**Required tasks:**
(1) Name every person mentioned in the passage about the acro and tumbling head coaching change.
(2) Extend the passage about the acro and tumbling head coaching change, picking up after its final sentence.

**Extract provided:**
■ ■ ■ ■ ■

Unfortunately, one of those constants will not be a part of her transition into the head coaching role, a hire that APU athletic director Gary Pine announced on Nov. 18.

In late August, acro and tumbling suffered a tremendous blow with the loss of Collen Kausrud, who had been the head coach for the entirety of the program’s history. For Willard, Kausrud was her most prevalent constant, as she was her friend and teacher from the moment she left home and made it to Azusa.

“She had been training me to take over the program for quite some time. And I’m just so thankful for all of the years that she spent investing in me,” she said about Kausrud. “All the progress we made together really puts into perspective all the time we shared. She’s with me in spirit, and she’ll guide me through pouring into the program as much as she did.”

Whether it be Kausrud instructing her for the cheer team or them working together to make acro and tumbling the sport APU’s community gladly supports today, Willard always understood Kausrud as a motherly-figure. Through that relationship, the program’s newest head coach was able to witness the former’s cherished ethos of leadership and work ethic. It is something that Willard hopes to mimic.

■ ■ ■ ■ ■

Stored entries

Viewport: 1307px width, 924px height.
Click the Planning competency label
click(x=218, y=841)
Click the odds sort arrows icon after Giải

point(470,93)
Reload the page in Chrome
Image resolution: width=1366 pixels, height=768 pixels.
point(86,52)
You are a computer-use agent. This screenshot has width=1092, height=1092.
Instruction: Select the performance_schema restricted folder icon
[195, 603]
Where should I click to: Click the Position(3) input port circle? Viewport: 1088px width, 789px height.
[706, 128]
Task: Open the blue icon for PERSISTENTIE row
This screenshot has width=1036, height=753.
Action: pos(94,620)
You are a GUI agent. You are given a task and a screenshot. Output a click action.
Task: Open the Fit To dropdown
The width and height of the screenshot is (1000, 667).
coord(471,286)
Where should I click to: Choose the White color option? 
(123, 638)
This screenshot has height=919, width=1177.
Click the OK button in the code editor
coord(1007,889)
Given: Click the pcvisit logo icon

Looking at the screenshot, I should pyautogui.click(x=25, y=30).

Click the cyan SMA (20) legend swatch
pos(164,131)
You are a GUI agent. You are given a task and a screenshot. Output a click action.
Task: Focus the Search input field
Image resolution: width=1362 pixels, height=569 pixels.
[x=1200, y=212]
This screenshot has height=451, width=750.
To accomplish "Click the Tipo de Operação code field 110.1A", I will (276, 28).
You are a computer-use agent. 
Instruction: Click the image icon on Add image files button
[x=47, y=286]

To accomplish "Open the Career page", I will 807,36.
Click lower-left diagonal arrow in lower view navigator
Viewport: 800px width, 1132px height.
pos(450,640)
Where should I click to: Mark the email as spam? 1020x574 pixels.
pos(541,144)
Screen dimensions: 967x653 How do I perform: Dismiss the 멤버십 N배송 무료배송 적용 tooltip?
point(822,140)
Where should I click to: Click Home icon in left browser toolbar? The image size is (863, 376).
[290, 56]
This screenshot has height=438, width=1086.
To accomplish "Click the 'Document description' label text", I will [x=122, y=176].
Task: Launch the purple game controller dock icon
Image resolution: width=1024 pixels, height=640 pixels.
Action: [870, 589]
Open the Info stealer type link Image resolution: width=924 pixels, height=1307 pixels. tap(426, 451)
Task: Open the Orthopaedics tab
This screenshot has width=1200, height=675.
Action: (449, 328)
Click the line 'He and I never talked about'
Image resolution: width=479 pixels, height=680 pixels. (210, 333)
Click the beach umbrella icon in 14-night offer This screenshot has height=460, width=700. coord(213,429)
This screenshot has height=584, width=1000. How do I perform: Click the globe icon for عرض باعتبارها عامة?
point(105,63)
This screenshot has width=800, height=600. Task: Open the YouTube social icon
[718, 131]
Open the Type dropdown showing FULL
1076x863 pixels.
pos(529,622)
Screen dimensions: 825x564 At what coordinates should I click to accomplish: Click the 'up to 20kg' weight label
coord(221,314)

■ ■ ■ ■ ■

**Expected responses:**
(1) Gary Pine, Collen Kausrud, Willard

(2)
“She was very determined to get this sport off the ground and make it something that was to be respected on campus. Pulling from that determination is a huge part of my motivation,” Willard said. “And she had an incredible competitive spirit. She instilled that in me, and it is something I continue to try and embody as a coach.”

All of this does not deny the undeniable truth; this transition for Willard will be quite difficult. Along with being asked to lead a squad that was confronted with a devastating tragedy, she will also have to confront the COVID-19 crisis with the possibility of competition among the mats not taking place during the spring.

Similar to what Rudy Carlton is experiencing with the football program, Willard will have to face that potential blockade as a first-year head coach. Certainly, there is room for optimism, as the PacWest Conference Executive Board voted unanimously to allow their programs the chance to return to play. While that decision does not impact acro and tumbling directly, it is proof that there remains a constant effort among collegiate boards, who are associated with the campus, to push for a return of athletics.

“With everything going on with covid, I keep preaching to my athletes that we can only control our current circumstances. There’s nothing we can control in terms of the decisions that will be made about what our season is going to look like. So right now, our team just needs to stay motivated and be proud of what we continue to bring to the table,” she said.

Somehow, the narrative for Willard’s squad continues to evolve even further. Along with all of this, NCATA and the rest of the acro and tumbling community were given the NCAA emerging sport status early in August, meaning that if the spring season does indeed happen, it will be the first where competition will be professionally recognized by the largest collegiate athletic association in the world.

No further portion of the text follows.